## WHAT YOU NEED TO DO
Reproduce the text lines of the following records verbatim, in order, leaving out the pictures.

## DATASET ENTRIES

##########

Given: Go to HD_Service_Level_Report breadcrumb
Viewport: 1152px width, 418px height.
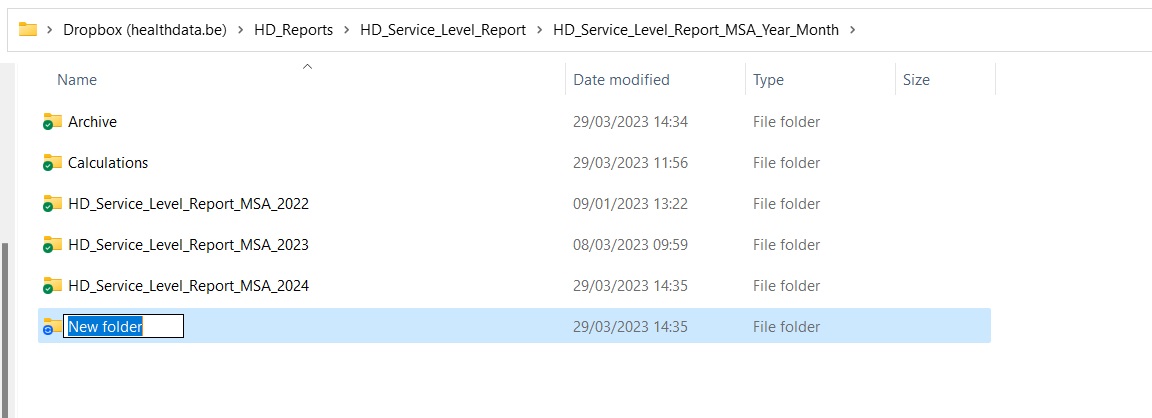Looking at the screenshot, I should tap(443, 30).
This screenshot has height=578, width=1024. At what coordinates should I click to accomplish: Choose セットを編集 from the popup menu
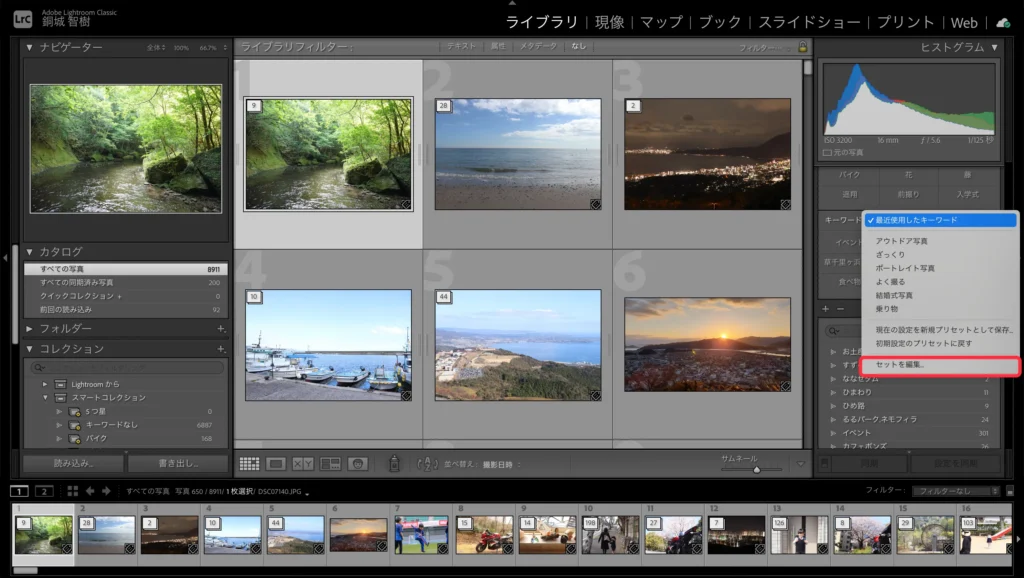pyautogui.click(x=900, y=365)
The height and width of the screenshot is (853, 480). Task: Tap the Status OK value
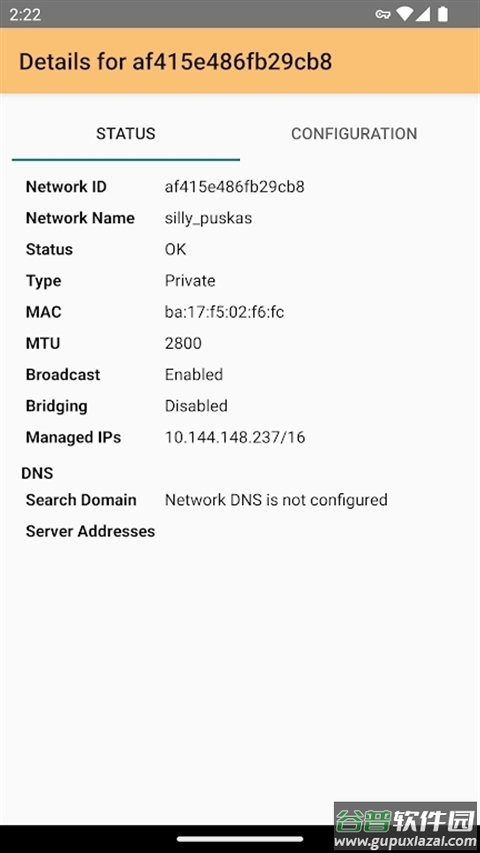pos(175,250)
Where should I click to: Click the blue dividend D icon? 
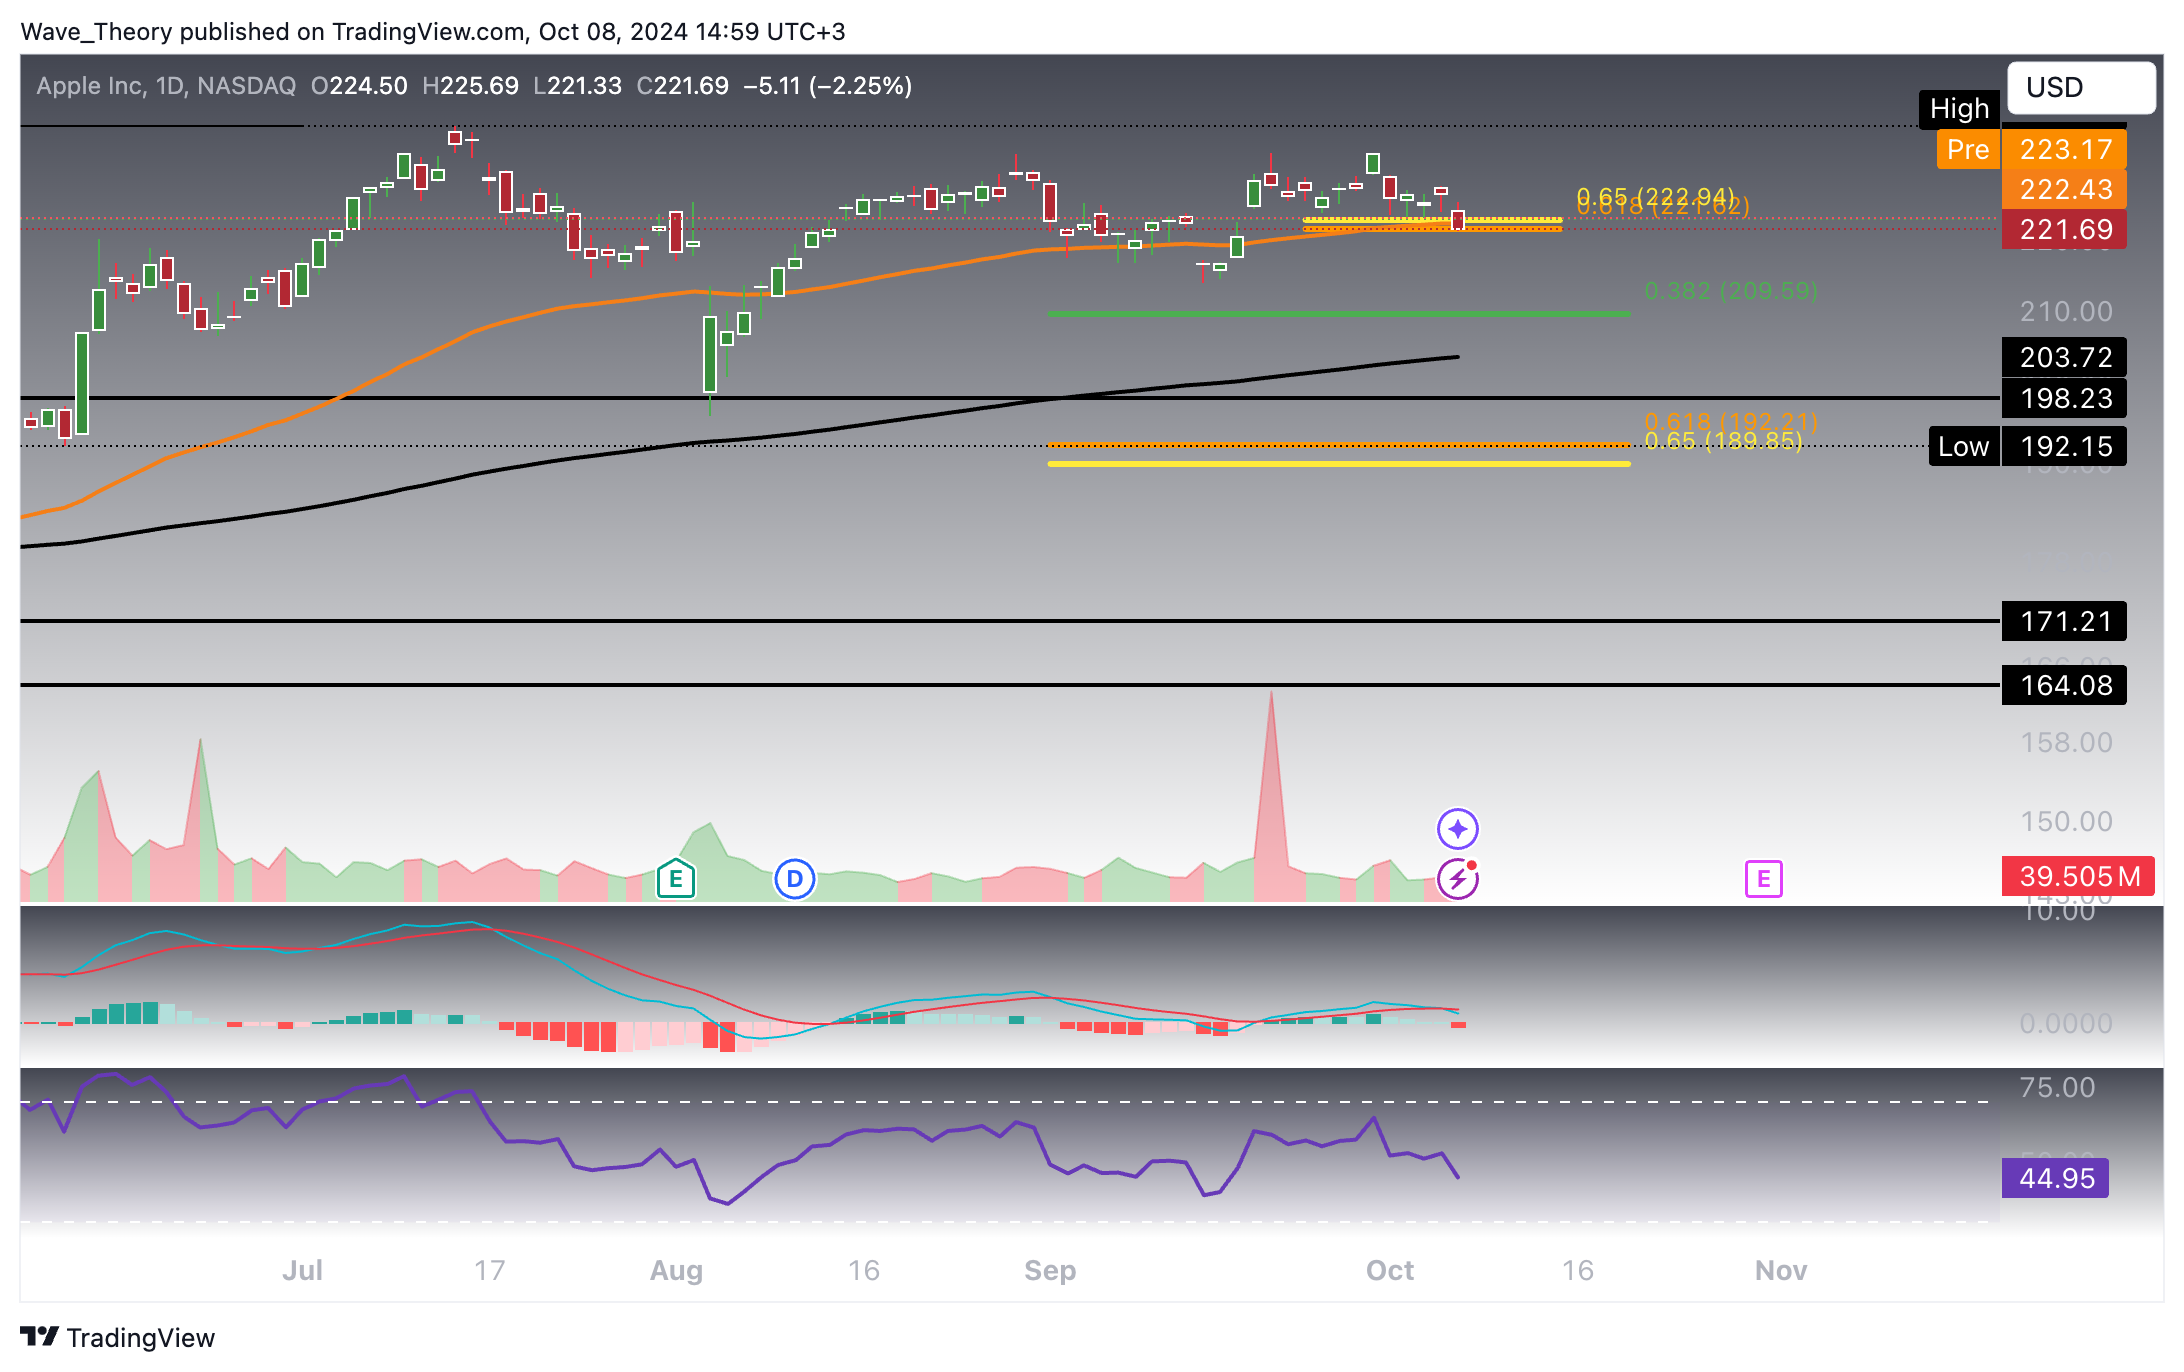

##########

## OUTPUT FOR THIS TASK
Given: Go to HD_Service_Level_Report breadcrumb
Viewport: 1152px width, 418px height.
Looking at the screenshot, I should tap(443, 30).
This screenshot has height=578, width=1024. At what coordinates should I click to accomplish: Choose セットを編集 from the popup menu
pyautogui.click(x=900, y=365)
The height and width of the screenshot is (853, 480). Task: Tap the Status OK value
pos(175,250)
Where should I click to: Click the blue dividend D icon? 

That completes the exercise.